The example section of this documentation
provides several functions for some "common-languages" (shell, perl, php, c/c++)
which you can directly use in your code.
Also it will enhance your knowledge
about your cluster and ease up administration.
Please contribute your
own ideas to the openMosix-community either by posting it to the openMosix-mailing list or to the "Wiki-area" on the openMosix-website
http://www.openmosix.org/
Detailed description
openMosix is a Linux-kernel enhancement and
most of the functionality is located in the kernel. To configure, administer and
to access statistical information from the kernel there need to be a well
defined interface.
The most common way to provide this is to create a
proc-interface during kernel-bootup or module-load. The interface has to provide
a possibility to "get" and "set" values in the kernel-space from the user-level.

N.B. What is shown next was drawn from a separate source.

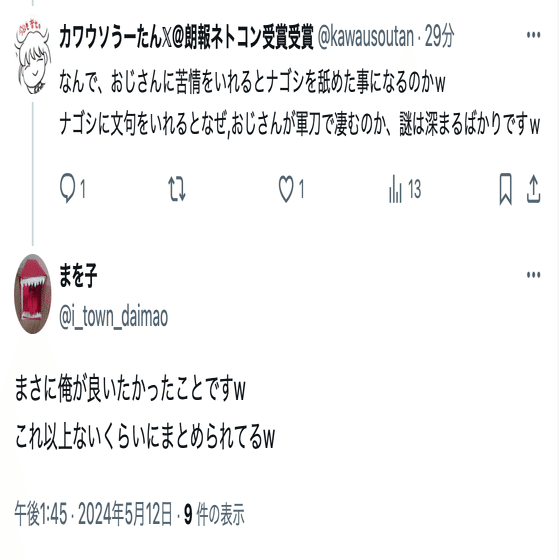The image size is (559, 559).
Task: Click the view count bar chart icon
Action: click(x=395, y=189)
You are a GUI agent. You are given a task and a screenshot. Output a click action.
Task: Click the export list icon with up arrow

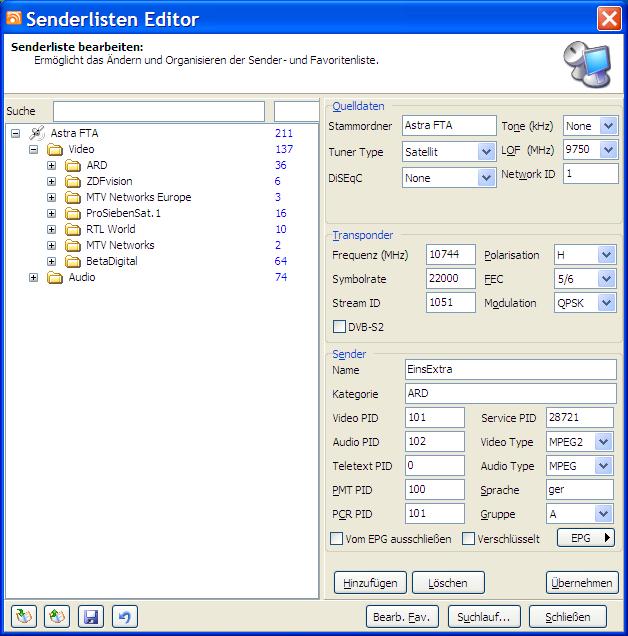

This is exactly the way openMosix does it. The directory /proc/hpc
provides the access to the openMosix-structure in the kernel. It contains files
which are used either for "local-configuration" or information about all
"remote" nodes ("local" means the nodes you are currently logged on, "remote"
means every other nodes in your cluster).
openMosix holds all information
on all nodes in the /proc/hpc directory and these values will be
updated within the "decay-interval" (which is also configurable during runtime).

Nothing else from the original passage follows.